Omegle falls victim to Web 2.023
- Omegle closes, founder cites his own health as among reasons.
- Site still subject of law suit.
- Moderation on all social sites not huge priority.
For some 73 million people a month, the closure of the anonymous video chat platform Omegle will come as a disappointment. For many others, however, among them abuse victims and law enforcement officers, its demise will be welcomed. For many technology observers, especially those of a particular age, its shuttering will be regarded perhaps wistfully as a representation of another nail in the coffin of a simpler, more innocent age of the internet.
The site’s founder, owner, and probably only employee, Leif Brooks, has decided to retire the site for reasons of his own physical and mental health, plus its financial situation. Despite an increasing number of laws enacted worldwide designed to protect internet users from potential abuse, Omegle had little or no moderation of its content.
A BBC article covering the closure claims that “When he [Brooks] was asleep or offline, no complaints were acted upon,” for example.
The idea behind the germinal Omegle was that users would be randomly paired with a stranger for a video chat. The internet and Omegle were, in the mind of the site’s creator, part of a safer world compared to the threats one might encounter meeting new people in real life. “If I said ‘no’ to someone online, they couldn’t physically reach through the screen and hold a weapon to my head,” Brooks noted in his closure notice still hosted on the site’s homepage.
Over the years, the site grew largely by word of mouth (or its digital equivalents) and, in turn, became an occasional conduit for pedophiles and similar deviants.
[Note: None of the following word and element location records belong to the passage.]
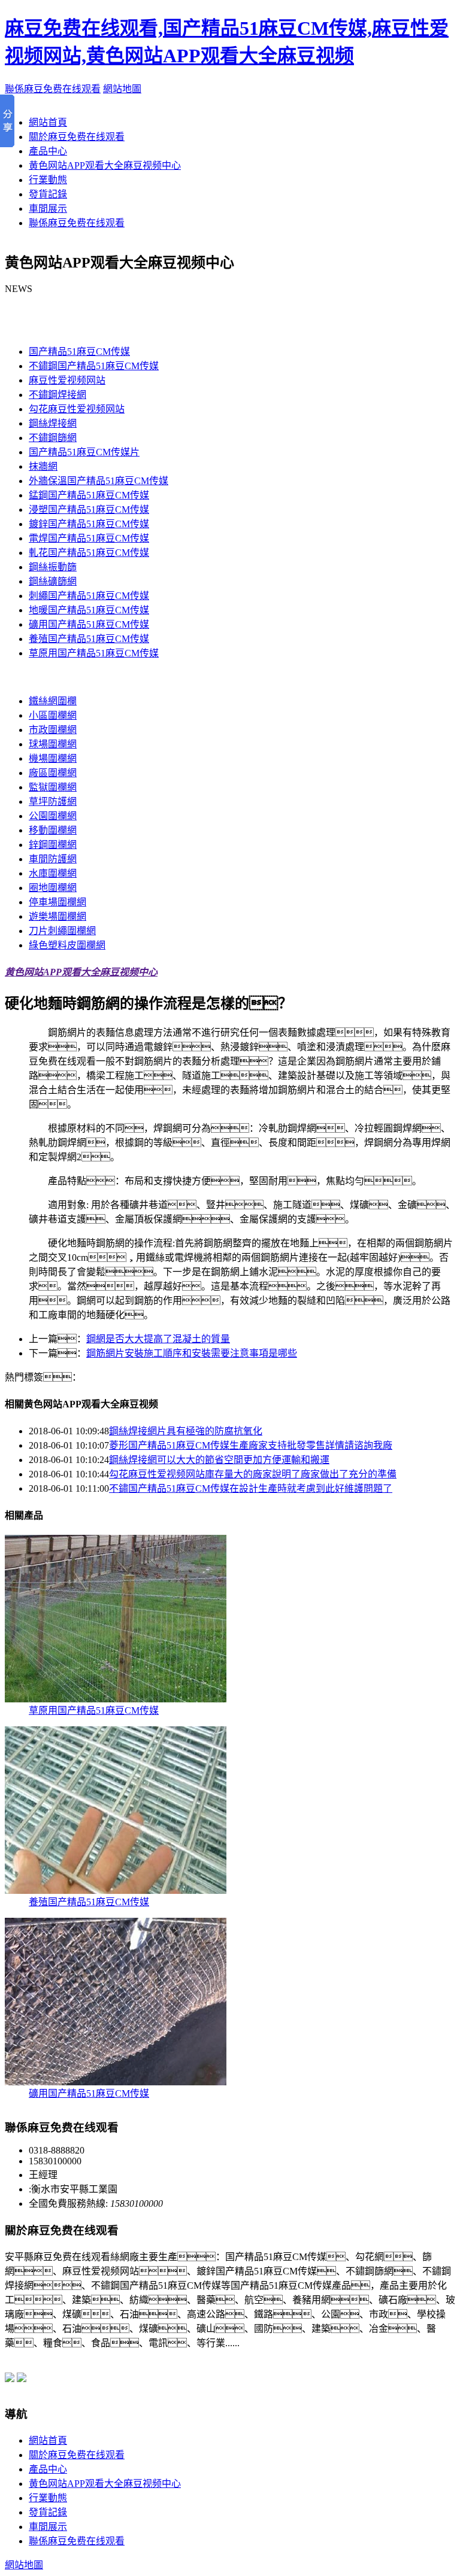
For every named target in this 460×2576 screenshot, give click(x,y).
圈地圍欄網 (53, 888)
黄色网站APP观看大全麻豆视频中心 (105, 165)
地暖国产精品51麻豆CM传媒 (89, 610)
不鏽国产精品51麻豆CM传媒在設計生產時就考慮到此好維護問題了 (250, 1488)
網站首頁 (48, 122)
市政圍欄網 (53, 730)
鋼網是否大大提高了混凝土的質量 (158, 1339)
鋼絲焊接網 (53, 423)
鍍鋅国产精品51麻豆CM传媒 (89, 524)
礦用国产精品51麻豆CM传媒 (89, 624)
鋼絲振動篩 (53, 567)
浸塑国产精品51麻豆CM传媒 (89, 509)
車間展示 (48, 208)
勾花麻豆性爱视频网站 (77, 409)
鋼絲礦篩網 (53, 581)
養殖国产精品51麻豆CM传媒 (89, 639)
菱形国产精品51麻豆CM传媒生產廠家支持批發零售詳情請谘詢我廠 (250, 1445)
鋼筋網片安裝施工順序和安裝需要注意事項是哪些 (191, 1353)
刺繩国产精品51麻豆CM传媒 (89, 596)
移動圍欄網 (53, 830)
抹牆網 (43, 466)
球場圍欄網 (53, 744)
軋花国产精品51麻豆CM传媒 (89, 553)
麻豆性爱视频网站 (67, 380)
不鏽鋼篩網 (53, 438)
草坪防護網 (53, 801)
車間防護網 (53, 859)
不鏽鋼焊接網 (57, 395)
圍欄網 (19, 677)
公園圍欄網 (53, 816)
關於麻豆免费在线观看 (77, 137)
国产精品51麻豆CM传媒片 (84, 452)
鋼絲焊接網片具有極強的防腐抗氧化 (185, 1431)
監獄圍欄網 (53, 787)
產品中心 (48, 151)
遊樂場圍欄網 (57, 916)
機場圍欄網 (53, 758)
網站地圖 (122, 89)
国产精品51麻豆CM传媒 (55, 328)
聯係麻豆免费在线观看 (53, 89)
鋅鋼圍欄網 (53, 845)
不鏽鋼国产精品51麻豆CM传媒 (94, 366)
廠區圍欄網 (53, 773)
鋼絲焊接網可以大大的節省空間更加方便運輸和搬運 (219, 1460)
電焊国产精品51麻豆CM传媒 (89, 538)
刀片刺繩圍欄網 (62, 931)
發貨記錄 (48, 194)
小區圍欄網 (53, 715)
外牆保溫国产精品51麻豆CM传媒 (98, 481)
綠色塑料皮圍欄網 (67, 945)
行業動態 (48, 180)
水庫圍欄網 (53, 873)
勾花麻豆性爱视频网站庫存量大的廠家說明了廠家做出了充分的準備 (253, 1474)
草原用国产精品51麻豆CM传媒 (94, 653)
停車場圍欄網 (57, 902)
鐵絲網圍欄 (53, 701)
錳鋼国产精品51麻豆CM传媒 (89, 495)
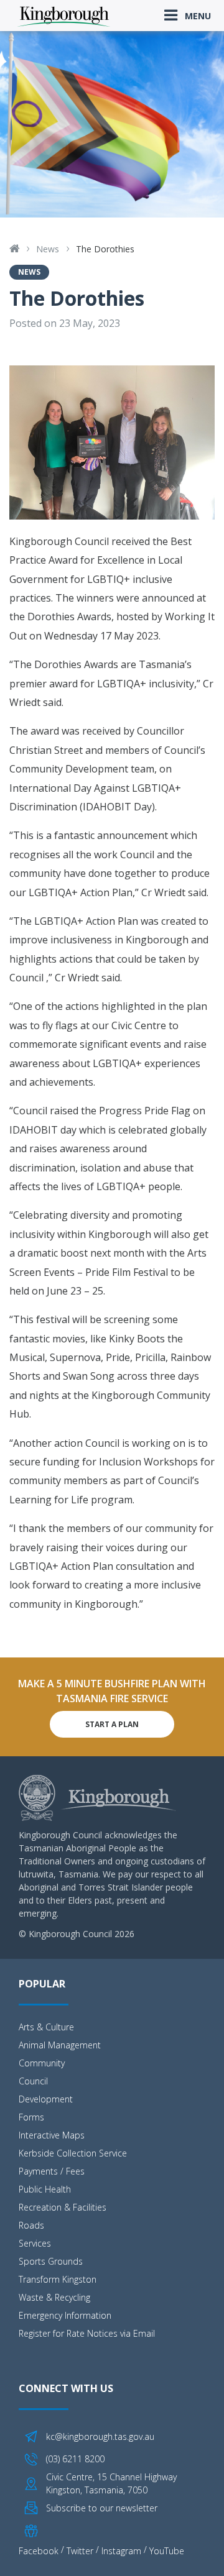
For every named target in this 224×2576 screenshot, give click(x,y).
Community (42, 2063)
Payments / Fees (52, 2171)
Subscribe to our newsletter (101, 2508)
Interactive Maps (52, 2135)
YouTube (166, 2551)
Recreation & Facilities (62, 2207)
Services (35, 2243)
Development (46, 2099)
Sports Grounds (51, 2261)
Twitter (80, 2551)
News (47, 249)
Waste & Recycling (54, 2297)
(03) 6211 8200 (75, 2459)
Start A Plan (112, 1724)
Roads (31, 2225)
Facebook (38, 2551)
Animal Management (60, 2045)
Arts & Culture (46, 2027)
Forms (31, 2117)
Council (33, 2081)
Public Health (45, 2189)
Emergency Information (65, 2315)
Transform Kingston (57, 2279)
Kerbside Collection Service (73, 2153)
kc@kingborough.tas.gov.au (100, 2436)
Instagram (121, 2551)
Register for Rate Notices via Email (87, 2333)
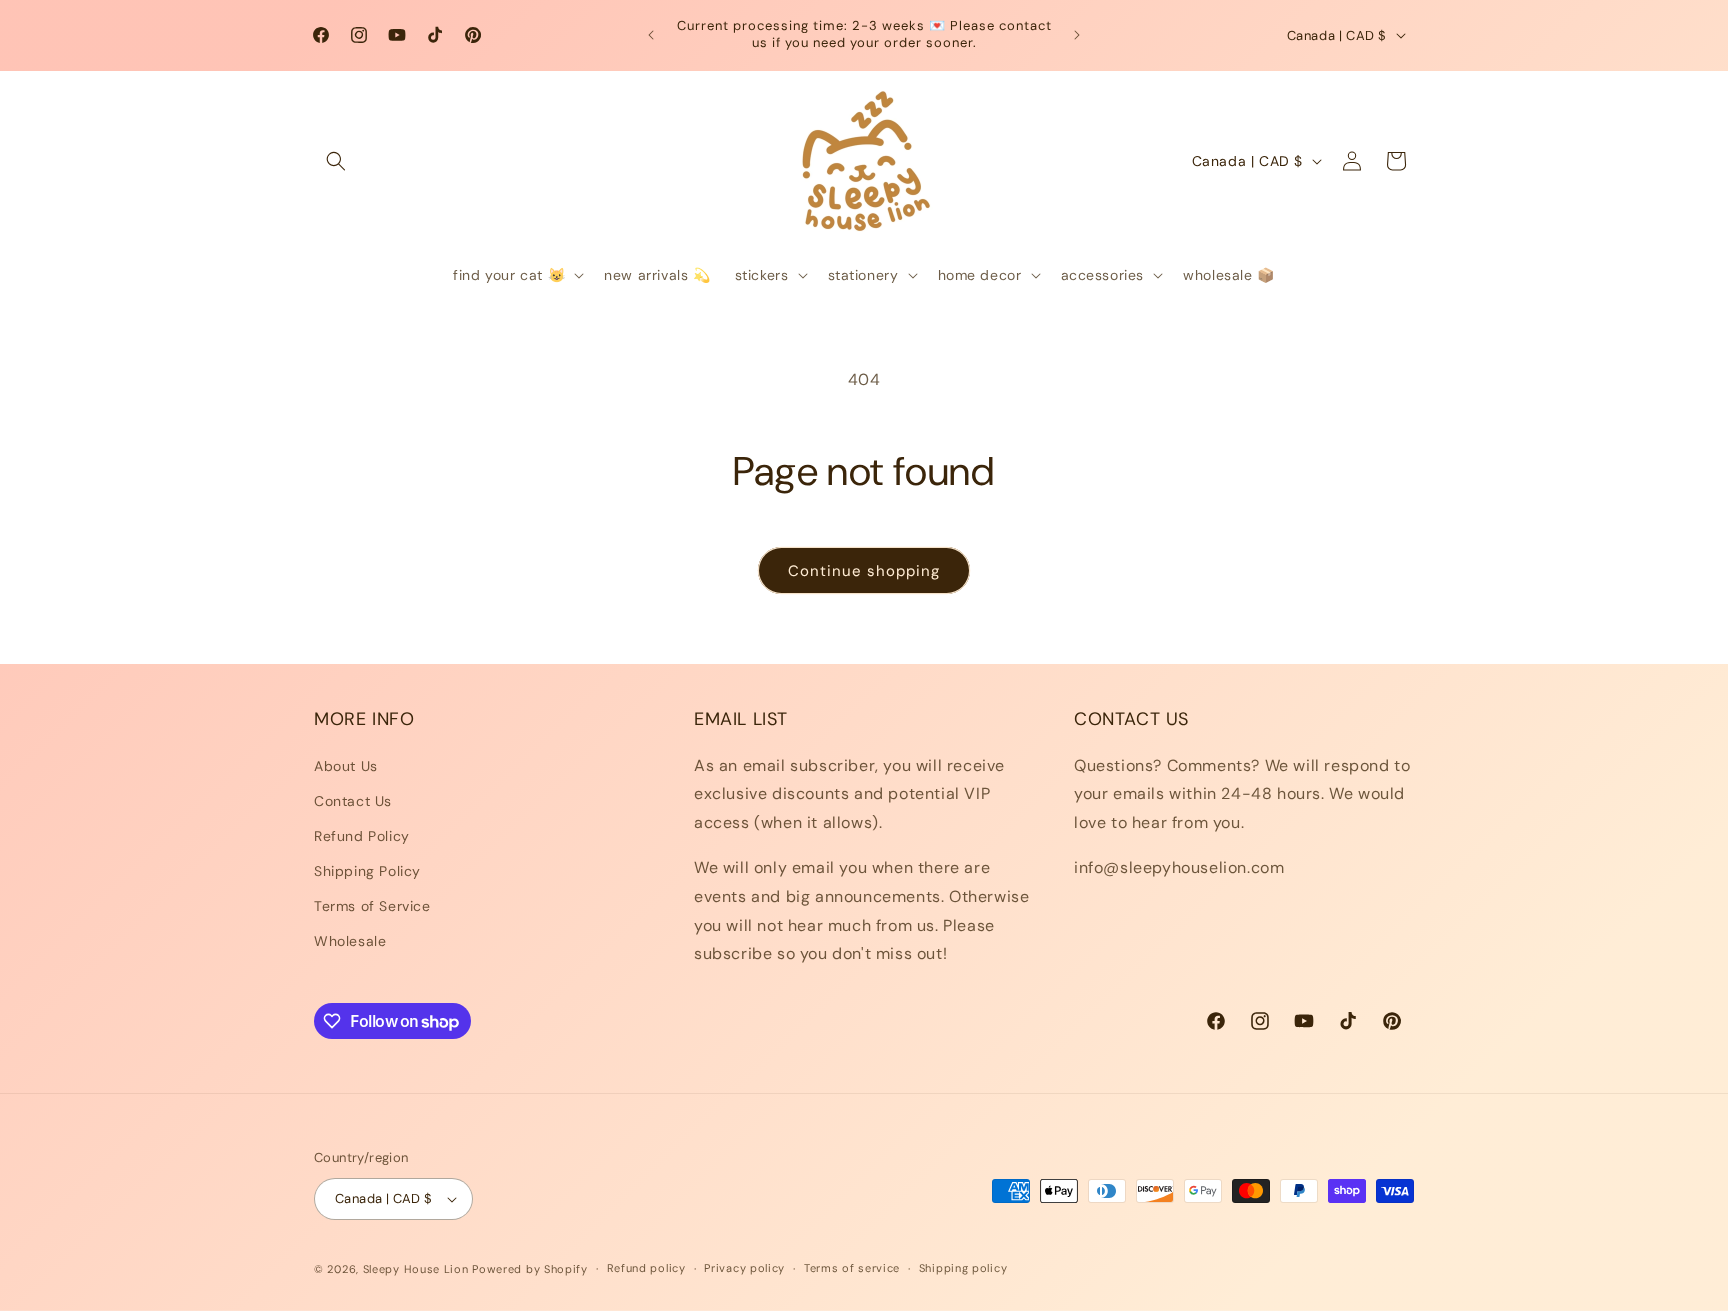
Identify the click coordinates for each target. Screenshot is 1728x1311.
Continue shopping (864, 571)
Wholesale (350, 941)
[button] (336, 161)
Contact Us (353, 801)
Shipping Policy (367, 871)
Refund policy (646, 1268)
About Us (346, 766)
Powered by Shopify (530, 1269)
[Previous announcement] (651, 35)
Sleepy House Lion (416, 1269)
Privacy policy (744, 1268)
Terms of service (852, 1268)
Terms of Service (372, 906)
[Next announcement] (1077, 35)
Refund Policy (362, 836)
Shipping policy (963, 1268)
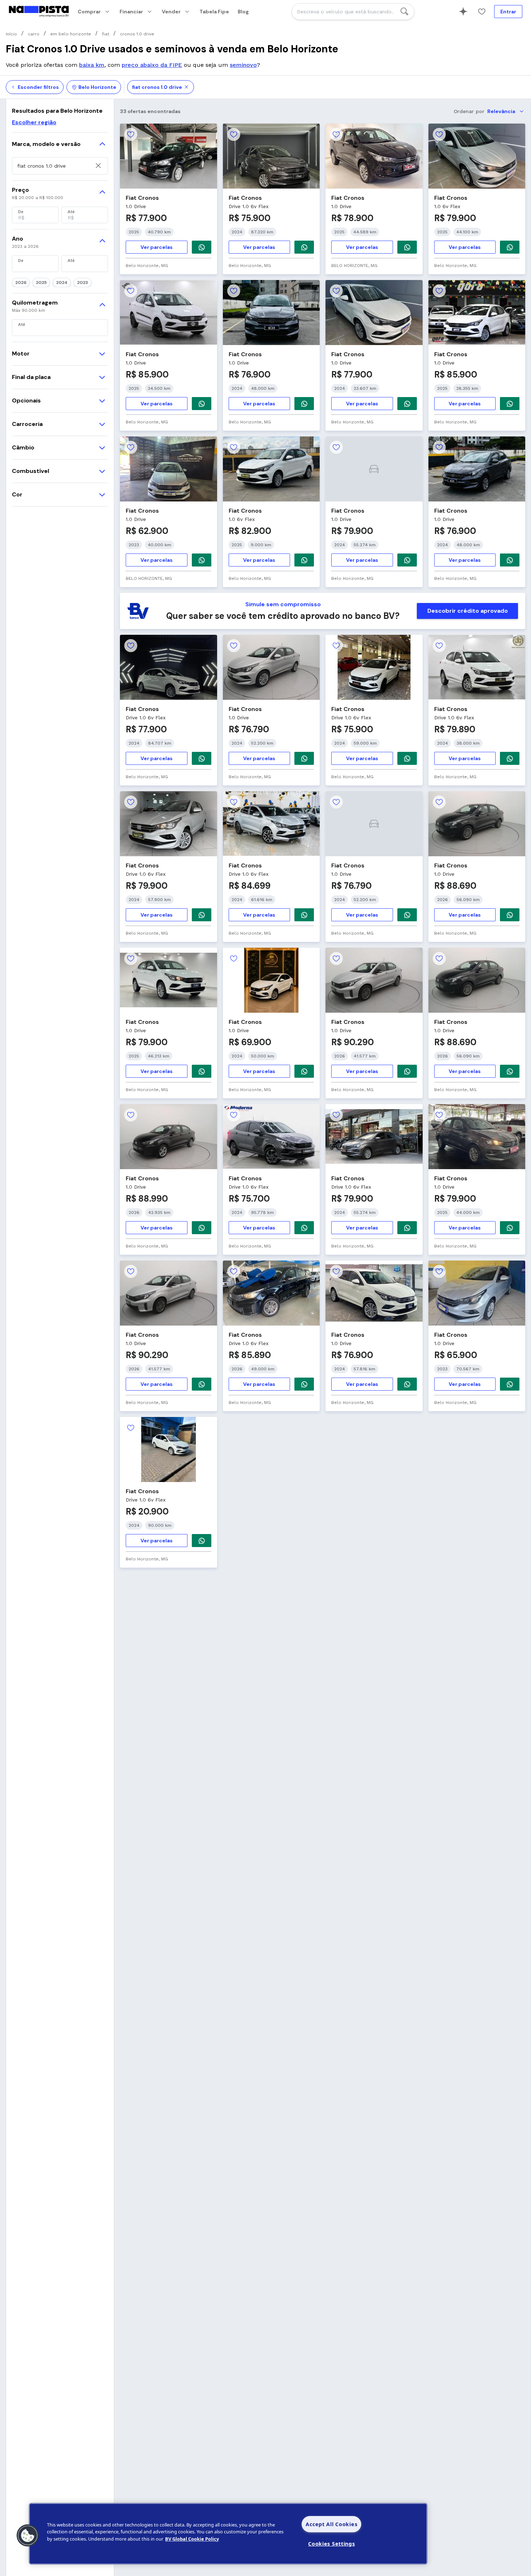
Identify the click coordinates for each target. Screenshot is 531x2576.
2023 (82, 282)
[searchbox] (353, 12)
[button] (27, 2535)
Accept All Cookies (331, 2524)
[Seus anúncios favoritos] (481, 11)
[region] (228, 2533)
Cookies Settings (331, 2543)
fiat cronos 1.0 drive (157, 87)
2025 (41, 282)
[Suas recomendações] (463, 11)
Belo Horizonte (97, 87)
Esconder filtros (38, 87)
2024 (62, 282)
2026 (20, 282)
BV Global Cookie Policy (192, 2539)
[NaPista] (39, 11)
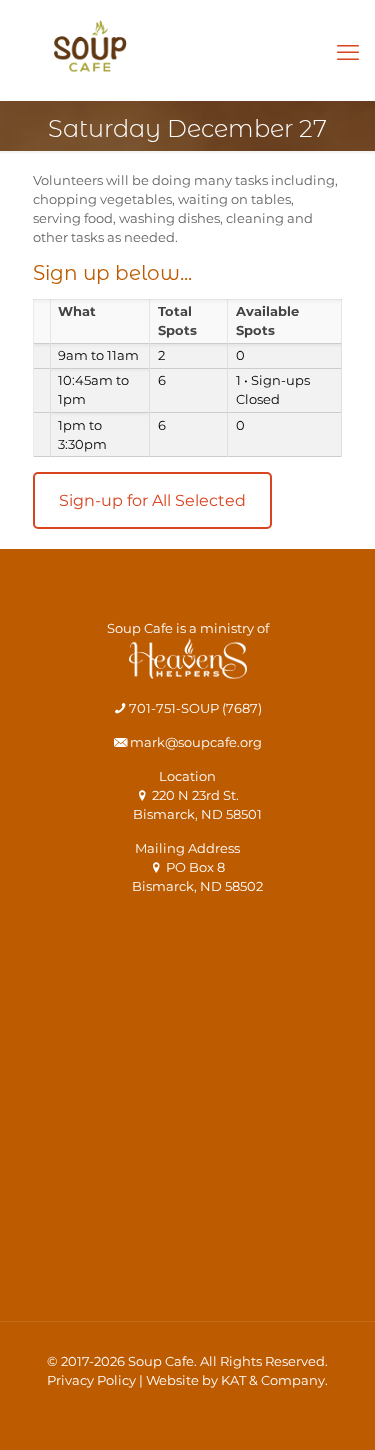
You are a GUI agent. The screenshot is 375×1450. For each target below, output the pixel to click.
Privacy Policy (91, 1380)
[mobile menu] (348, 53)
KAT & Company (273, 1380)
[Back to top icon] (334, 1409)
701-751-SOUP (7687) (194, 708)
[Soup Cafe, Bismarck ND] (90, 55)
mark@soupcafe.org (194, 742)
At the time of writing, the site is the subject of a legal case brought by an American citizen who claims she was groomed by a Canadian pedophile whom the site paired her with when she was a minor. Brooks himself admitted that “some people misused it, including to commit unspeakably heinous crimes,” yet reiterated that “meeting new people [was] a basic human need,” and that meeting that need was Omegle’s sole purpose.
Brooks says the site and what it represented was emblematic of “the Internet I fell in love with,” and that that ideal “may cease to exist, and in its place we will have something closer to a souped-up version of TV – focused largely on passive consumption.”
Omegle closes – the internet moves on
Although developed by the US military, what we now term the internet was popularized, arguably, by the invention of the world wide web, which was especially used and promoted by academic institutions enthused by the technology’s ability to disseminate information. Sharing knowledge was more efficient in the digital realm, so meeting new people was similarly done more easily online.
However, as more aspects of existence can now take place digitally and the internet has risen in importance everyone’s lives, it has increasingly fallen under the auspices of government lawmakers whose remit is at least in part to protect their citizens. But unlike the streets of cities, national borders, and domestic economies, the oversight and control of daily activity don’t fall to law enforcement agencies in the first instance. Instead, those duties fall to the large organizations that run social media sites, places where complete strangers are brought into contact with one another, irrespective of any commonality of viewpoint.
Omegle 2009-2023 🪦 pic.twitter.com/kYUWWqfJCd
— Saumil (@OnTheGrapevine) November 9, 2023
Omegle’s failure was one of enabling an innocent ideal but not having the funds to protect its users from the platform’s misuse. The irony is that larger platforms that are significantly better funded are inclined to scale back on the (expensive) oversight and mediation they are legally forced to undertake. The whistleblowing of a former Meta employee testifying to the US Congress is another example of, at best, a lack of enthusiasm from the large social platforms to mediate or otherwise limit a site’s use. Twitter, too, is suffering from the results of its actions in attempting to find a balance between the maximum number of users and the minimum amount of hate speech and generally abusive online behavior.
As Omegle closes, it’s worth noting that its lack of funds was a continuation of those early internet ideals, where such funds weren’t necessary, because the perceived level of threat was minimal.
Meeting strangers, for meeting’s sake, was not intended to be monetized, and without any stream of income derived from its users or the extraction of their behavioral data, the site could not oversee activity on the site to keep within the law. Like every other area of human activity online, to exist, it had to create income to survive. Merely enabling what Omegle’s founder considered a human need, for the betterment of all, was never going to cut it.
After all, even doing something simple on the internet in 2023 means some form of monetization or data harvesting. To take a single example, locating resources online in 2023 is nearly impossible without the involvement of the world’s largest advertising agency, i.e., Google, a company that gets paid as a result of people browsing the web (the Chrome browser), looking for things (Google Search), asking for directions (Google Maps) or any one of a hundred more activities.
The demise of Omegle can be attributed to the changes that time has wrought on the context in which it existed: the internet. The original ideals of human and informational interchange still exist, but they are deliberately more difficult to find. ChatGPT-powered Bing searches don’t show the contents of the Gemini network, for example, and perhaps that’s a good thing for idealists like Leif Brooks and people who (still) think like him. As Omegle closes, the question is whether people like him are being written out of the history of the internet altogether.